Car il est urgent de faire un bilan sérieux des 3 premiers FSE, des 3 premières Assemblées des Mouvements Sociaux. Or où sont les éléments pour faire ce bilan ? Sur quel site de la mémoire des FSE ? Dans quel fond de tiroir de participants plus égaux que d'autres ? Il est clair que vu la manière utilisée pour s'inscrire au FSE, les informations accompagnant les inscriptions (individuelles, associatives) sont nombreuses et permettent un formidable connaissance de ceux qui ont participé aux FSE : âge, revenus, nationalité.. Ces informations statistiques sur les participants aux FSE, sur les sujets des réunions, sur la fréquentation de celles-ci doivent être mis à la disposition de tous.

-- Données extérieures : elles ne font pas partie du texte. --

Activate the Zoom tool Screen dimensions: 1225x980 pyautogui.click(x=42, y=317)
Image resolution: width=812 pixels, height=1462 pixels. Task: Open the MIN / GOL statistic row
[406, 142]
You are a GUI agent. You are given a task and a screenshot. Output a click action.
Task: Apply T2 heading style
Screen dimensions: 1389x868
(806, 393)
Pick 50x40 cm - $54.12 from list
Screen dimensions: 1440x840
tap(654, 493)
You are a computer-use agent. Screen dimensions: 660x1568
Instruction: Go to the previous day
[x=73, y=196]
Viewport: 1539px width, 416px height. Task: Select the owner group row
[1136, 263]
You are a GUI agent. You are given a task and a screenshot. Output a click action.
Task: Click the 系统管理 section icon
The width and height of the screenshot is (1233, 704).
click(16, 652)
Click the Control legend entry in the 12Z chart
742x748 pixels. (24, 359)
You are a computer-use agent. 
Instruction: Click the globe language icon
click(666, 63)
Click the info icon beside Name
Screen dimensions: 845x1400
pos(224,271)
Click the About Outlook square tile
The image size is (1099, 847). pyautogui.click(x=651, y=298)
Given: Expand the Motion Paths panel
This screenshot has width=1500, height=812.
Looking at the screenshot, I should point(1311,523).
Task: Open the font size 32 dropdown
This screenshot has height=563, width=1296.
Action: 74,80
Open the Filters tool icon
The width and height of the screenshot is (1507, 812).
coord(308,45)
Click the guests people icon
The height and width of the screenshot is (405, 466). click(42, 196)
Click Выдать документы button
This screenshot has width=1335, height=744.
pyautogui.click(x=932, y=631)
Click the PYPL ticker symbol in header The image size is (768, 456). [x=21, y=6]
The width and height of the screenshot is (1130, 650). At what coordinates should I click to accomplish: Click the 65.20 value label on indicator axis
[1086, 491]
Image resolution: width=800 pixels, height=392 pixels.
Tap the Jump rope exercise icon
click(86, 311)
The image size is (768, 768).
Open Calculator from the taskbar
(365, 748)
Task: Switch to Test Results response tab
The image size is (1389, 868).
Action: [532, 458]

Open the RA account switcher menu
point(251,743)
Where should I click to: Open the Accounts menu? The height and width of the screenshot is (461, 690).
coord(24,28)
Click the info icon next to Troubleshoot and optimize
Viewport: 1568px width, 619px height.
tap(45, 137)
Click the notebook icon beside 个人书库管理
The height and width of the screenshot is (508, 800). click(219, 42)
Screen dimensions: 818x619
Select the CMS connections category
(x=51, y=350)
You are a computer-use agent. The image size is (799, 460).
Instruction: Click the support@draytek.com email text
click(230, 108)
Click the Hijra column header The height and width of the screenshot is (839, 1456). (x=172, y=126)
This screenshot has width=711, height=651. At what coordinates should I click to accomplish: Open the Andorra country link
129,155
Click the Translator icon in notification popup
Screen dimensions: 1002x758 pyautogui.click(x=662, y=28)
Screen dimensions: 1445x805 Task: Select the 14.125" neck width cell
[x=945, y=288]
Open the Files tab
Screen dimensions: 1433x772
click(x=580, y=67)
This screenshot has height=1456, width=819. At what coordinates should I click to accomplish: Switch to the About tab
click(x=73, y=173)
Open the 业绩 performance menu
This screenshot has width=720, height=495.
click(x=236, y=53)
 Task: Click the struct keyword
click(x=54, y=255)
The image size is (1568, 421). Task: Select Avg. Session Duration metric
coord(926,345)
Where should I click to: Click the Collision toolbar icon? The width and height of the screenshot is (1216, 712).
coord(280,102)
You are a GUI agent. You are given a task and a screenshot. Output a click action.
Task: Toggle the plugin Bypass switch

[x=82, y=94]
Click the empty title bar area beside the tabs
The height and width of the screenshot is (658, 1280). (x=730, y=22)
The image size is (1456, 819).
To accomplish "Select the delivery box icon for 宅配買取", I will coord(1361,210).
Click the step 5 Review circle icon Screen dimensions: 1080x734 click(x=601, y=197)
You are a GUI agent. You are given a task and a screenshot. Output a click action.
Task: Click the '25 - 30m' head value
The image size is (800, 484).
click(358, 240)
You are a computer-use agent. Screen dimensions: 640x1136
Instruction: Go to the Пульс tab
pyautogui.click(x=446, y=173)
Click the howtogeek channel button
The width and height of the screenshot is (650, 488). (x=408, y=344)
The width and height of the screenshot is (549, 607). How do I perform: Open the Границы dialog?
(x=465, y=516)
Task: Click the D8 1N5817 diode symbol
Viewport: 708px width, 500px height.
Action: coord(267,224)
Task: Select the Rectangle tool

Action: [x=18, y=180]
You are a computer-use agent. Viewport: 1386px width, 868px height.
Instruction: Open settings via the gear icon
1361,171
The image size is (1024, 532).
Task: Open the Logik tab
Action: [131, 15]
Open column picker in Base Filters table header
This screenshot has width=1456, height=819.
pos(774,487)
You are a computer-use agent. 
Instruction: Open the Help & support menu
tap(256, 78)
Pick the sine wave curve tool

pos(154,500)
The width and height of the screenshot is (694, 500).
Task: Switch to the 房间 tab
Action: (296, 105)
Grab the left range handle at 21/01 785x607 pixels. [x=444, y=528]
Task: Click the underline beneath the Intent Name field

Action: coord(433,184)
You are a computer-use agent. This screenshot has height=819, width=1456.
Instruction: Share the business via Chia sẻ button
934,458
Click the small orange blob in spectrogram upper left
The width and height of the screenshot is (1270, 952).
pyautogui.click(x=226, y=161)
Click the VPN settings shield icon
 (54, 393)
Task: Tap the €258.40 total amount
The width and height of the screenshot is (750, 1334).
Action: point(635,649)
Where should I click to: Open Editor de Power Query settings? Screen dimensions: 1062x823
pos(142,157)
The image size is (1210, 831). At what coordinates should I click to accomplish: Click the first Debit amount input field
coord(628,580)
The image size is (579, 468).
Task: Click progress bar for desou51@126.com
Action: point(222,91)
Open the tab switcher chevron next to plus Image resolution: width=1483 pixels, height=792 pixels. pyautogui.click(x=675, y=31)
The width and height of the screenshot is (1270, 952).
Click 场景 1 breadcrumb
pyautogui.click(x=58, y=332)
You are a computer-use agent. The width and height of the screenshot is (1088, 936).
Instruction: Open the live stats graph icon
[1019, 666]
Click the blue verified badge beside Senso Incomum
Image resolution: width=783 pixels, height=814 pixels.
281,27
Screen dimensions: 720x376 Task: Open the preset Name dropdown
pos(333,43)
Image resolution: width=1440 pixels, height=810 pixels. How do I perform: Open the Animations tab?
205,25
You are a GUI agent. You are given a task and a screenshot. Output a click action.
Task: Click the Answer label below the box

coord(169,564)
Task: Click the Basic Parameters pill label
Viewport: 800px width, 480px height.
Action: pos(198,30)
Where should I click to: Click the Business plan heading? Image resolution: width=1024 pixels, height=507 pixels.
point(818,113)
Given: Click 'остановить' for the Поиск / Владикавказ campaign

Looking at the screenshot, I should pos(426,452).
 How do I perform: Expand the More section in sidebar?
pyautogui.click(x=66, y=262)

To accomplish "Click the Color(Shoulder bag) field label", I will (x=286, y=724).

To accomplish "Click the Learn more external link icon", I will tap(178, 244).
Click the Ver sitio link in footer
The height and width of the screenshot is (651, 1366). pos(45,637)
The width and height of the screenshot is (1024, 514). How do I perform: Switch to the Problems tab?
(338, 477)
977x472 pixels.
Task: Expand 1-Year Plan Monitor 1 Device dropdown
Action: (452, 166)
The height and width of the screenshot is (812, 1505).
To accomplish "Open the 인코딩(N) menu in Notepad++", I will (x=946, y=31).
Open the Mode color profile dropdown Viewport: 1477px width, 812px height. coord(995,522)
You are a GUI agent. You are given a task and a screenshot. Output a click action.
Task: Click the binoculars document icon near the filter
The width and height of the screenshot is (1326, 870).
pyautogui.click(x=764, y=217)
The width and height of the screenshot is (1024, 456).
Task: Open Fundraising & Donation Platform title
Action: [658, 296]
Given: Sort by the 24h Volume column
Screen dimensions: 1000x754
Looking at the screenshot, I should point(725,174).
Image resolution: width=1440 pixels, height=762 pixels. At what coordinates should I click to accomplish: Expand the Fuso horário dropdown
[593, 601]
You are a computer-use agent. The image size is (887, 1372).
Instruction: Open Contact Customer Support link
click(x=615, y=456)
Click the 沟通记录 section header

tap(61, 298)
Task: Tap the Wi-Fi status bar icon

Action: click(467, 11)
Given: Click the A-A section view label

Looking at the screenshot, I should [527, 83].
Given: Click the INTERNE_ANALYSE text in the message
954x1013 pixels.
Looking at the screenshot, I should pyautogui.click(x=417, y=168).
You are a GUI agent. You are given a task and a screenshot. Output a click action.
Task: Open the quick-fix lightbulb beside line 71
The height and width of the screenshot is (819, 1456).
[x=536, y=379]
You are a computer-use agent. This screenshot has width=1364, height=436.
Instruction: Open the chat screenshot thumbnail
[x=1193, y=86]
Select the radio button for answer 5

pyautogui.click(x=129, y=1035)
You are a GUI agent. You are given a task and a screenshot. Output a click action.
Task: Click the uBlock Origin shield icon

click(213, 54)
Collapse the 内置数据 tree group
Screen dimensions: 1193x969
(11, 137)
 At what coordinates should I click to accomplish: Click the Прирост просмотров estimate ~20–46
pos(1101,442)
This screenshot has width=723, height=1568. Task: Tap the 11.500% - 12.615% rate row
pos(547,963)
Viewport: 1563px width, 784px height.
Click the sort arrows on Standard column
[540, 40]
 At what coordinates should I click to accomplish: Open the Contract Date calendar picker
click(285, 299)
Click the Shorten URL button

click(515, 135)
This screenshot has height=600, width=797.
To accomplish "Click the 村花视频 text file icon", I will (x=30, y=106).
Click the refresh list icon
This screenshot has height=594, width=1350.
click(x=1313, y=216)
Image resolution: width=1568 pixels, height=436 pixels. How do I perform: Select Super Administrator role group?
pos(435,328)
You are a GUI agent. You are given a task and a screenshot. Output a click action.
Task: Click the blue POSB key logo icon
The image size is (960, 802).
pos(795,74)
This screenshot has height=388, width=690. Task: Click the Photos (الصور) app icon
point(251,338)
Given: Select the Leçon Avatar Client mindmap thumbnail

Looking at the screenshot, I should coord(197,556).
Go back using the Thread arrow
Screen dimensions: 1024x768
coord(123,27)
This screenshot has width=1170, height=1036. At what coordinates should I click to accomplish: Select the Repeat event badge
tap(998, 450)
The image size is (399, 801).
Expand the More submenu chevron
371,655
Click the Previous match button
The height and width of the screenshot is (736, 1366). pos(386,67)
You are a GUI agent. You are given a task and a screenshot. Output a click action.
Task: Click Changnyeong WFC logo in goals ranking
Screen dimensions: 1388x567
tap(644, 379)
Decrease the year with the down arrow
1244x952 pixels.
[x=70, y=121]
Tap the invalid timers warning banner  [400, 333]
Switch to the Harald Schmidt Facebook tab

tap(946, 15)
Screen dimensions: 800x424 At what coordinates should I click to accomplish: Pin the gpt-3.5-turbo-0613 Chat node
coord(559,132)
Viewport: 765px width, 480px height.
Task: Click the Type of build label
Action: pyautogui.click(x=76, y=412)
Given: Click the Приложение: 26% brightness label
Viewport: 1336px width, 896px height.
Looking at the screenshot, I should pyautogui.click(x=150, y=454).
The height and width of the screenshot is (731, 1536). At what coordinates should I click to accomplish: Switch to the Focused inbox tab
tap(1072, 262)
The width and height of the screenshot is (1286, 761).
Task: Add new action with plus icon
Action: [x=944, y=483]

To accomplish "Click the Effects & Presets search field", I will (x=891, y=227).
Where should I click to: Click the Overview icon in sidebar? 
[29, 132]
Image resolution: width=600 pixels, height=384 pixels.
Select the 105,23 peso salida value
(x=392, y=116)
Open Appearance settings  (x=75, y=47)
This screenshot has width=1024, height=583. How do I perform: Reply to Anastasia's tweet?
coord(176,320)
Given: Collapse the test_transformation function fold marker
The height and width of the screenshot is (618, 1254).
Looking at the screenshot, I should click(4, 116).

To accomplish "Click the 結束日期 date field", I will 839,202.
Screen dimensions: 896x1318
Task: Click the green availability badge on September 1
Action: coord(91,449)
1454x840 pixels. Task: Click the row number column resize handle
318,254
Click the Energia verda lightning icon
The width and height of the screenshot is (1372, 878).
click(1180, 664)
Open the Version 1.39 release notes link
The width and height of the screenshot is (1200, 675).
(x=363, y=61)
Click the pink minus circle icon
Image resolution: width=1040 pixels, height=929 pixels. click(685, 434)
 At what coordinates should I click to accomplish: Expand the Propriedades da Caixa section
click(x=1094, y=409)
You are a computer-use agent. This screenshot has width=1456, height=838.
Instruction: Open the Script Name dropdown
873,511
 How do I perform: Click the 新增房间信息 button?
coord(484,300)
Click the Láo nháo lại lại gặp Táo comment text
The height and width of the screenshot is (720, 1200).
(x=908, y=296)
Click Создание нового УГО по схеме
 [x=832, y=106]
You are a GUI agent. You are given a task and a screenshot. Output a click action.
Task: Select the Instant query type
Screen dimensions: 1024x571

A Londres, j'ai participé à quelques séminaires, principalement relatifs aux migrants et étrangers (j'étais intervenant au séminaire sur la Citoyenneté Européenne de Résidence) et au développement durable. J'ai été frappé par la manière trop dénonciatrice de s'exprimer. Par exemple, on passe son temps à établir la réalité de l'effet de serre (ce qui est bien connu) et on accorde très peu de temps aux solutions (ce qui serait bien sûr bien plus intéressant et utile). On pourrait appeler cela de la palabre.
Concernant les Assemblées des Mouvements Sociaux, les procédures utilisées jusqu'à présent sont totalement insatisfaisantes. Sous prétexte que les AMS ne font pas partie du FSE, elles ne sont pas préparées et tout est décidé en quelques heures lors du FSE, de préférence entre 3 et 4h du matin. Complètement antidémocratique. Seuls les initiés, ceux qui fréquentent assidûment les lieux d'organisation sont à même de participer sérieusement. Et encore !
Je propose donc que les ASM soient préparées parallèlement aux FSE. Les comités de préparation des FSE doivent être doublés par les comités de préparation des ASM. Il faut se donner du temps pour faire des propositions, en débattre, les modifier, les transformer, etc. Lors des réunions d'ASM, le débat démocratique aura alors eu lieu. Nous aurons alors une assurance minimum que les décisions correspondent à ce que les associations, les militants et, peut-être, les populations pensent et veulent.